Leave every image out, and return the rest of the data word for word.

[Opening Given entries section]

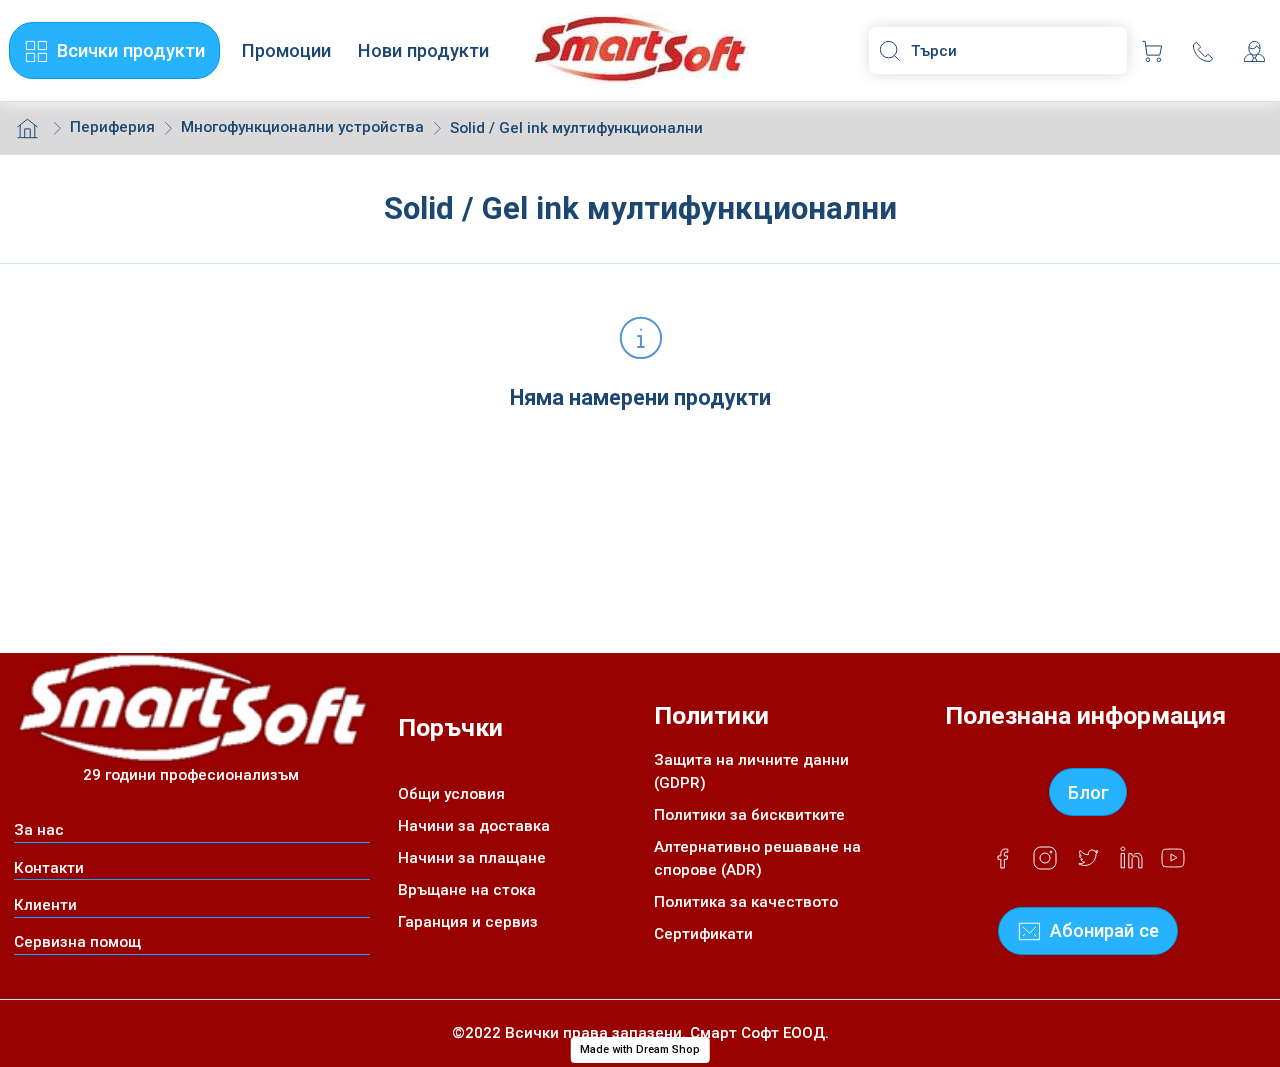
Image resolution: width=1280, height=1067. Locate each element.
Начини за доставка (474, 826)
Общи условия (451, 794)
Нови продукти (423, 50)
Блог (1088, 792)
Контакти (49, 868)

[Closing Given entries section]

* Response for this exercise
Image resolution: width=1280, height=1067. Locate each element.
Начини за доставка (474, 826)
Общи условия (451, 794)
Нови продукти (423, 50)
Блог (1088, 792)
Контакти (49, 868)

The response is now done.